§ Raw data:

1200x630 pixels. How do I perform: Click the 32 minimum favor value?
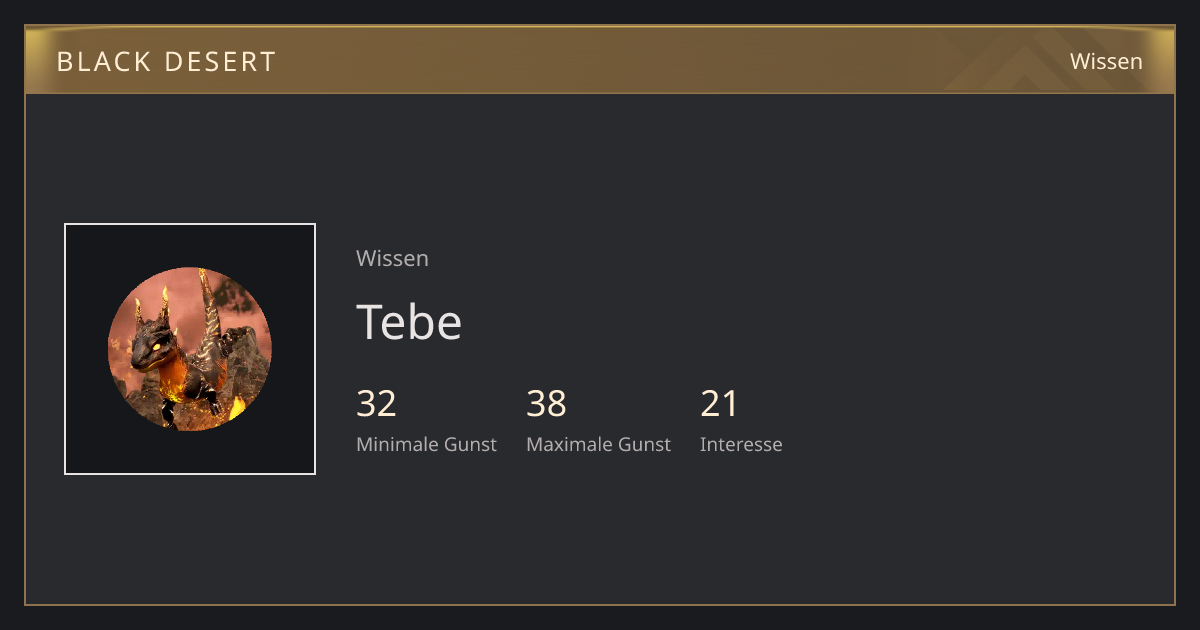tap(376, 404)
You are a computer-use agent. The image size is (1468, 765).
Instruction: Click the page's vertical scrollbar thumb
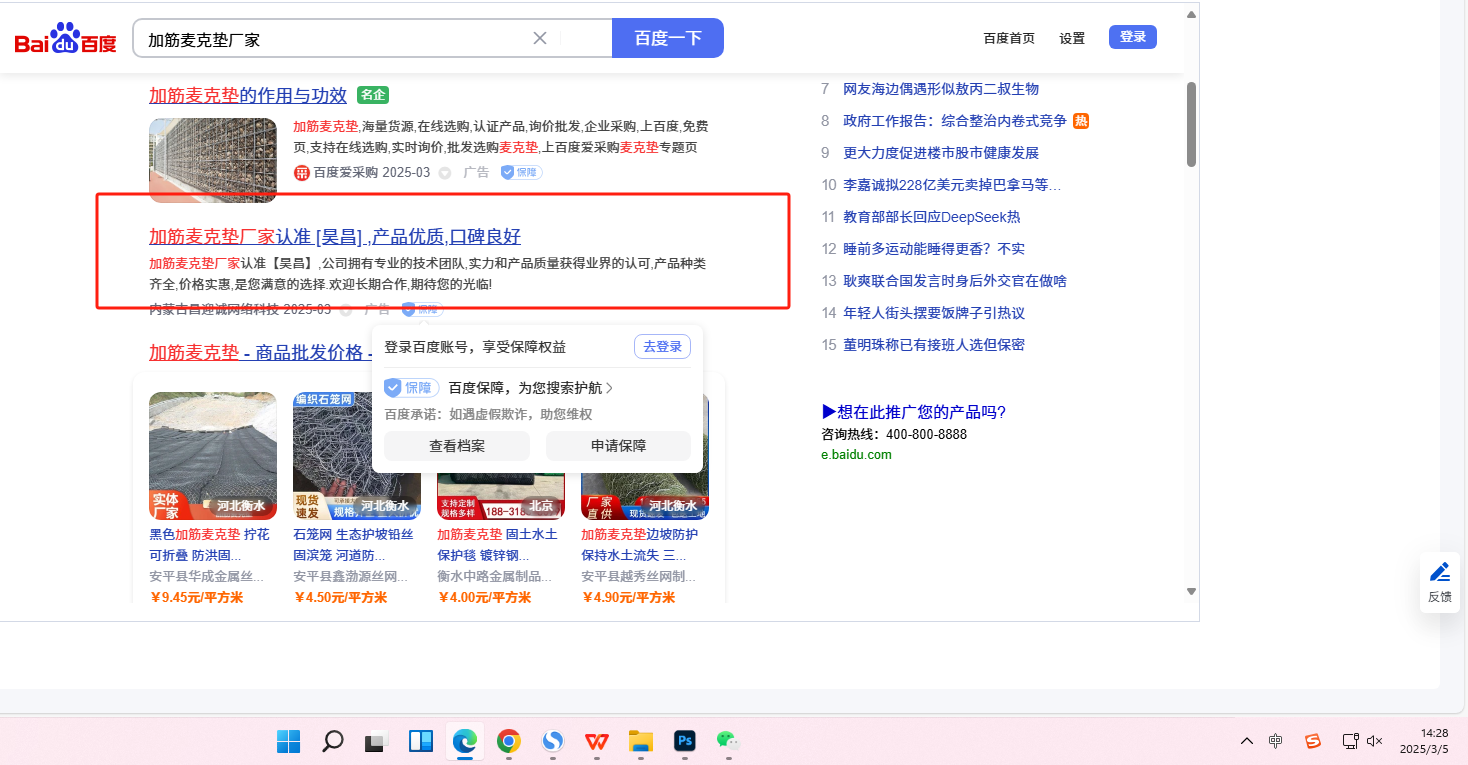(x=1191, y=125)
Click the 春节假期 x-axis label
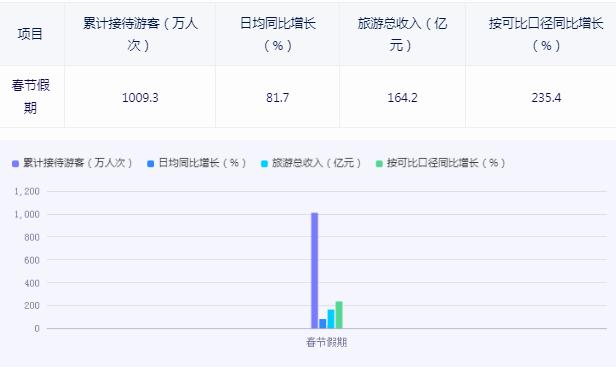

§ Brief:
Your copy should consist only of the lines from the line holding "You are a computer-use" through the final line of the listing above, both included, with all pictures omitted.

§ Solution:
You are a computer-use agent. The image size is (1468, 765).
Instruction: Click the page's vertical scrollbar thumb
(x=1191, y=125)
Click the 春节假期 x-axis label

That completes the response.